__Objective 1__. Rewrite the entries from the line containing "Image resolution: width=1252" up to and including the last line of the entries, replacing "Help" with "File" and leaving everything else unchanged.

__Source text__.
= = = = = = =

For convenience, the newly designed ($\textit{m}$, 3)-adder circuits can be divided into two parts: the body and leaves, as shown in Fig. 2. The circuits for S, C, and N share the same body, and each circuit is generated in a leaf separately by using the outputs of the body. For fast operations, the body is designed with NMOS only. Due to the properties of NMOS, it is strong in pull-down but weak in pull-up. Therefore, there is a large difference between rising and falling delay: the rising delay is very large, whereas the falling delay is small.

The main idea for the circuit design is that the outputs S, C, and N should respond only to negative transitions. For example, the sum of 7 inputs, S, is 1 when X1 or X3 is 0, but it is 0 otherwise. Assume that the inputs change from (0000000) to (0000111) and then to (0000101). (X0, X1, X2, X3) will be changed from (0111) to (1110) and to (1101). Initially, S is 0 and is then changed to 1 since X3 becomes 0. S is changed quickly since the falling delay of X3 is small. Next, X3 becomes 1, so S should be changed to 0. If S is controlled by X1 and X3 only, S should be changed after X3 becomes 1, which is very slow compared to negative transition. To avoid the influence of positive transitions, let S be controlled by not only X1 and X3, but also X0 and X2. In the second transition, S is controlled by the negative transition of X2 instead of the positive transition of X3. The circuit in Fig. 2(c) makes the output respond to changing signals such that S is changed by X2 even if both X2 and X3 are 0 for a while.

C and N circuits work in the same manner. The same design technique is applied for other ($\textit{m}$, 3)-adder circuits. The circuits of (4, 3), (5, 3), (6, 3), and (7, 3)-adders are presented in Figs. 2-5. The leaf circuits of S and C are the same for all ($\textit{m}$, 3)-adder circuits.

##### Fig. 2. The circuit of a (4, 3)-adder: (a) body part; (b) leaf for N circuit; (c) leaf for S circuit; (d) leaf for C circuit. ##### Fig. 3. The circuit of a (5, 3)-adder: (a) body part; (b) leaf for N circuit. ##### Fig. 4. The circuit of a (6, 3)-adder: (a) body part; (b) leaf for N circuit. ##### Fig. 5. The circuit of a (7, 3)-adder: (a) body part; (b) leaf for N circuit. ## 4. Experiments

The characteristics of the newly designed ($\textit{m}$, 3)-adders were estimated by simulations and compared with those of existing ($\textit{m}$, 3)-adder circuits . The simulation was performed by HSPICE with 1.2V-0.13${\mathrm{\mu}}$m model parameter.

= = = = = = =

__Dataset extract__.
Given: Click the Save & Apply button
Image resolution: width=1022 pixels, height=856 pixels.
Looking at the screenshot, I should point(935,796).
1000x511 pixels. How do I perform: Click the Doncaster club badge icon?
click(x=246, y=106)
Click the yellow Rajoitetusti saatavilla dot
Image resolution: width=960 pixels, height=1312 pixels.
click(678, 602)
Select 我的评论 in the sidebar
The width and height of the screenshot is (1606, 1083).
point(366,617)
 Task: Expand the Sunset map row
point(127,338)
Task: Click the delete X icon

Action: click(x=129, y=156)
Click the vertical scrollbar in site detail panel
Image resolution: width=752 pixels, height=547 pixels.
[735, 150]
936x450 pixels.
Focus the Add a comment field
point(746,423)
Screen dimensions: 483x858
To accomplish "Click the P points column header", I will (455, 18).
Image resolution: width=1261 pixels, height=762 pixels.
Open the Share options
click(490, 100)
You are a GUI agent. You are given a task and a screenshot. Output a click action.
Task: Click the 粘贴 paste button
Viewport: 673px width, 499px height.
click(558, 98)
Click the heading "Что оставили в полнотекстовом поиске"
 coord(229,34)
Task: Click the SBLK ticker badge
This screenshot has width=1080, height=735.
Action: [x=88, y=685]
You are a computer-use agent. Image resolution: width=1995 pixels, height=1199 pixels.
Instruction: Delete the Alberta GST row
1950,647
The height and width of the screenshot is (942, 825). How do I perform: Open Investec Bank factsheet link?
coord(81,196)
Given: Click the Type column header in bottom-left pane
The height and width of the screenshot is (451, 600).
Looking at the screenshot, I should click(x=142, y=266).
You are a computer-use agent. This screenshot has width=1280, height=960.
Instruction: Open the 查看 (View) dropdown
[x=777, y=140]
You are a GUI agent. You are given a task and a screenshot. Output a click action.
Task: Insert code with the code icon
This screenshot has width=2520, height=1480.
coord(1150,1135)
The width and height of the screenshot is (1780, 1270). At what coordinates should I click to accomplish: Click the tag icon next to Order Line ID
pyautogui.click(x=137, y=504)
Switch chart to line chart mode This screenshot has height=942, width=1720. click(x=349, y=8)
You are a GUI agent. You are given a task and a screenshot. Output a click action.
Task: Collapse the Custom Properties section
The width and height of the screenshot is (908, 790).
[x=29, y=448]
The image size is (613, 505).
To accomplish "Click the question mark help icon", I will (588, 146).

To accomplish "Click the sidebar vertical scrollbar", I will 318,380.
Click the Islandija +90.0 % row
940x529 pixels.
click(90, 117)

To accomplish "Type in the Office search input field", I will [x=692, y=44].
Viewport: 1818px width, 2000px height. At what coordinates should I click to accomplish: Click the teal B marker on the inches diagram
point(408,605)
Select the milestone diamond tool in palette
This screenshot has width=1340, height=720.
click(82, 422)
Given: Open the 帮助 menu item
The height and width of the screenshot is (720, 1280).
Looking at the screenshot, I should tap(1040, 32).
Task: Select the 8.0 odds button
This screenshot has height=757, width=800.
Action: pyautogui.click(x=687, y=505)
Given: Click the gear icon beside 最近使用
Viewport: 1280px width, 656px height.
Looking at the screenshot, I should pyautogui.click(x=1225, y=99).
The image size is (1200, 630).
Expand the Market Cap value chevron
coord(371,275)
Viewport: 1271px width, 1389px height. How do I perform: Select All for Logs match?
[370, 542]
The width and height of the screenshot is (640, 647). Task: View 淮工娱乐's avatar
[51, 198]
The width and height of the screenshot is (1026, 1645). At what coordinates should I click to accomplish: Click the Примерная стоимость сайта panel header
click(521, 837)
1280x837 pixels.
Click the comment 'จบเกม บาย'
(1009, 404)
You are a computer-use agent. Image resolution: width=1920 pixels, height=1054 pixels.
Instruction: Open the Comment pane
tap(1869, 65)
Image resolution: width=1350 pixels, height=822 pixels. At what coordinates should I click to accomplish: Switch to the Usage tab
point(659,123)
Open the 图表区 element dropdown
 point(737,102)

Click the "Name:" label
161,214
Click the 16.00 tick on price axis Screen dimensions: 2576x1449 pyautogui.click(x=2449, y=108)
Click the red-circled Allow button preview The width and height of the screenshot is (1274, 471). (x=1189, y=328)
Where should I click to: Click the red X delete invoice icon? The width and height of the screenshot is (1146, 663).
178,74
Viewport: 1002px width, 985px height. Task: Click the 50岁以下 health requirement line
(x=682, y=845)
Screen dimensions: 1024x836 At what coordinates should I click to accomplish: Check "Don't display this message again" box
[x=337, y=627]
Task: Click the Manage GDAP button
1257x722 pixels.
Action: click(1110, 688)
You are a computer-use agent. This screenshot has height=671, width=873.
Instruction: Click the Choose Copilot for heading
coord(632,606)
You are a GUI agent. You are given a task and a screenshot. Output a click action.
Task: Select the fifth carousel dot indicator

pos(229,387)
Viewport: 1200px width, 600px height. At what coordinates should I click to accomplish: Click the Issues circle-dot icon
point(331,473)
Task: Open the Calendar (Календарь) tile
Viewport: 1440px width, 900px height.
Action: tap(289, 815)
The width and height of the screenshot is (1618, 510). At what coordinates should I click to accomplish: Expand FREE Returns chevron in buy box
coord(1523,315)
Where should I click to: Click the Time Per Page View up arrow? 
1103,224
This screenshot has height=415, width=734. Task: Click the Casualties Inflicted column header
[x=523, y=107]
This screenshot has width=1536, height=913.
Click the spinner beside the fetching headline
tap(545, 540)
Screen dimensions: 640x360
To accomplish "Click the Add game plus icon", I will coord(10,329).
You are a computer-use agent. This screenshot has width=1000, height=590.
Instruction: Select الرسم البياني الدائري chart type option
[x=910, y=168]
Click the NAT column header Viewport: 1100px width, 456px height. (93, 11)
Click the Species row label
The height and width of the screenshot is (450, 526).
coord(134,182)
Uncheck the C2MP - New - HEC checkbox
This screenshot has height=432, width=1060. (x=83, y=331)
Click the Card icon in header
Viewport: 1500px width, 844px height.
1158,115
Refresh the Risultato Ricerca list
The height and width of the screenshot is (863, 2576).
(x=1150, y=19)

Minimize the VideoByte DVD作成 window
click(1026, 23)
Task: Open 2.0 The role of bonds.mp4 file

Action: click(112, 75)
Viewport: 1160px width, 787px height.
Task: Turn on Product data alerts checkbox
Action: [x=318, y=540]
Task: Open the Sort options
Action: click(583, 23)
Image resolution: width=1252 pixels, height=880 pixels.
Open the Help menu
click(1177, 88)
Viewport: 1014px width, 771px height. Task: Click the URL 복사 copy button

= = = = = = =

__Objective 2__. Summarize the text on the (m, 3)-adder circuits in three sentences.

__Task result 1__.
Image resolution: width=1252 pixels, height=880 pixels.
Open the File menu
click(1177, 88)
Viewport: 1014px width, 771px height. Task: Click the URL 복사 copy button

__Task result 2__. The newly designed (m, 3)-adder circuits consist of a body, built with NMOS only for fast operation and shared by the S, C, and N circuits, and leaves that generate each of these outputs separately. Because NMOS produces a large rising delay and a small falling delay, the outputs are designed to respond only to negative transitions, and S is controlled by X0 and X2 as well as X1 and X3 to avoid the influence of positive transitions. The characteristics of these adders were estimated through HSPICE simulations with 1.2V-0.13μm model parameters and compared with those of existing (m, 3)-adder circuits.